Re: Proposal: Progressive explain

From: Robert Haas <robertmhaas(at)gmail(dot)com>
To: Rafael Thofehrn Castro <rafaelthca(at)gmail(dot)com>
Cc: pgsql-hackers <pgsql-hackers(at)postgresql(dot)org>
Subject: Re: Proposal: Progressive explain
Date: 2025-03-27 18:26:40
Message-ID: CA+TgmobrzeDep+Z1BPQqGNsCqTQ8M58wNNKJB_8Lwpwbqbz3GQ@mail.gmail.com
Views: Raw Message | Whole Thread | Download mbox | Resend email
Thread:
Lists: pgsql-hackers

On Wed, Mar 26, 2025 at 5:58 PM Rafael Thofehrn Castro
<rafaelthca(at)gmail(dot)com> wrote:
> So implementation was done based on transaction nested level. Cleanup is only
> performed when AbortSubTransaction() is called in the same transaction nested
> level as the one where the query is running. This covers both PL/pgSQL exception
> blocks and savepoints.

Right. I think this is much closer to being correct. However, I
actually think it should look more like this:

void
AtEOSubXact_ProgressiveExplain(bool isCommit, int nestDepth)
{
if (activeQueryDesc != NULL &&
activeQueryXactNestLevel >= nestDepth)
{
if (isCommit)
elog(WARNING, "leaked progressive explain query descriptor");
ProgressiveExplainCleanup(NULL);
}
}

By including the is-commit case in there, we can catch any bugs where
things aren't cleaned up properly before a transaction is committed.
We generally want to test >= nestDepth instead of == nestDepth in case
multiple subtransaction levels abort all at once; I'm not sure it
matters here, but even if it isn't, it's best to be consistent with
the practice elsewhere. Having {Commit,Abort}SubTransaction pass the
nestDepth instead of calling GetCurrentTransactionNestLevel() also has
precedent e.g. see AtEOSubXact_HashTables.
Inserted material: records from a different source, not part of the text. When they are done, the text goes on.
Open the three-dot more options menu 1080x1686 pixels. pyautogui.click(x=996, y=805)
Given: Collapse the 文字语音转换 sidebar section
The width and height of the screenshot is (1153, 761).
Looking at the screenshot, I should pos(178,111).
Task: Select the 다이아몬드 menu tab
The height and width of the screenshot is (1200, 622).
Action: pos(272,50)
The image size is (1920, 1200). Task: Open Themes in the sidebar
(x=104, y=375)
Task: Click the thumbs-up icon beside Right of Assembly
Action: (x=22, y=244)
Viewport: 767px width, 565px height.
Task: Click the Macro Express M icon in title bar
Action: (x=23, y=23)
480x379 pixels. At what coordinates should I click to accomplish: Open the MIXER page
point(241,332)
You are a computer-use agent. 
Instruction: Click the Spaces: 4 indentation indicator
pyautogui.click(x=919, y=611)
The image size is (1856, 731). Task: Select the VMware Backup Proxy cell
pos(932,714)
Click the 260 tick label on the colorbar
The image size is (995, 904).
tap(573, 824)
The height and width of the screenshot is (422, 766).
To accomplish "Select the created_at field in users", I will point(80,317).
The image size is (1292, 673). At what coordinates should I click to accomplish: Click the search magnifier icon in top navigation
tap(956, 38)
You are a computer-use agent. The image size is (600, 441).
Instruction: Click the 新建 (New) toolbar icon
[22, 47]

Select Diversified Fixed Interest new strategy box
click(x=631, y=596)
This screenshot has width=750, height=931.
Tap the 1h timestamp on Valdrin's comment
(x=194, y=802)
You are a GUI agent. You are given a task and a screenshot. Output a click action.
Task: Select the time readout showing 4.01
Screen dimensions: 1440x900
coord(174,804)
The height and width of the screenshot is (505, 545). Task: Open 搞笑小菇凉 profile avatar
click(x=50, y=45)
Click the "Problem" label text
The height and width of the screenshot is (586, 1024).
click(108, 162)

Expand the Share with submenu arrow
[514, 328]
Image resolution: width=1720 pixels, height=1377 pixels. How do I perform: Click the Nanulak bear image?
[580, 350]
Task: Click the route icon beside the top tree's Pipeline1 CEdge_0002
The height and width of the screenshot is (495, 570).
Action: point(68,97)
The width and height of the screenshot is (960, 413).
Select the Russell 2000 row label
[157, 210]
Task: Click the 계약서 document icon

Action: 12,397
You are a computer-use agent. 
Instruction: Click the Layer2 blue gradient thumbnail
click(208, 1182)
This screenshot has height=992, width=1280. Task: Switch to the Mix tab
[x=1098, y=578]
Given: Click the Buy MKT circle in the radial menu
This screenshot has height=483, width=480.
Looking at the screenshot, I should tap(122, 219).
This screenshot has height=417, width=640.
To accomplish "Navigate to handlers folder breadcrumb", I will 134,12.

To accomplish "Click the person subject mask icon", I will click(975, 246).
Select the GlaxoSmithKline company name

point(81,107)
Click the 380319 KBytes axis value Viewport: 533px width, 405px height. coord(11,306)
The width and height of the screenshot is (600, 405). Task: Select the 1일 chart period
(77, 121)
As a further refinement, consider initializing
activeQueryXactNestLevel to -1 and resetting it to that value each
time you end a progressive EXPLAIN, so that activeQueryDesc != NULL if
and only if activeQueryXactNestLevel >= 0. Then the test above can be
simplified to just if (activeQueryXactNestLevel >= nestDepth).

The comment for ProgressiveExplainIsActive() is a copy-paste from
another function that you forgot to update. Also, the function body
could be reduced to a one-liner: return queryDesc == activeQueryDesc;

There is a comment in ExplainOnePlan() that says "Handle progressive
explain cleanup manually if enabled as it is not called as part of
ExecutorFinish," but standard_ExecutorFinish does indeed call
ProgressiveExplainFinish(), so either the comment is misleading or the
code is wrong.

standard_ExecutorFinish() makes its call to ProgressiveExplainFinish()
dependent on the value of the progressive_explain GUC, but that GUC
could be changed in mid-query via set_config() or a plpgsql function
that calls SET, which could result in skipping the cleanup even when
it's needed. I think you should make the call unconditional and make
it entirely the job of ProgressiveExplainFinish() to decide whether
any cleanup is needed.

ProgressiveExplainFinish() calls ProgressiveExplainCleanup() in most
cases, but sometimes just disables the timeout instead. I think this
is weird. I think you should just always call
ProgressiveExplainCleanup() and make sure it's robust and cleans up
however much or little is appropriate in all cases.

On the flip side, I can't really see why
dsa_detach(queryDesc->pestate->pe_a) needs to be done while holding
ProgressiveExplainHashLock. Why not just have
ProgressiveExplainFinish() call ProgressiveExplainCleanup(), and then
afterwards it can do the dsa_detach() in the caller? Then
ProgressiveExplainCleanup() no longer needs an argument.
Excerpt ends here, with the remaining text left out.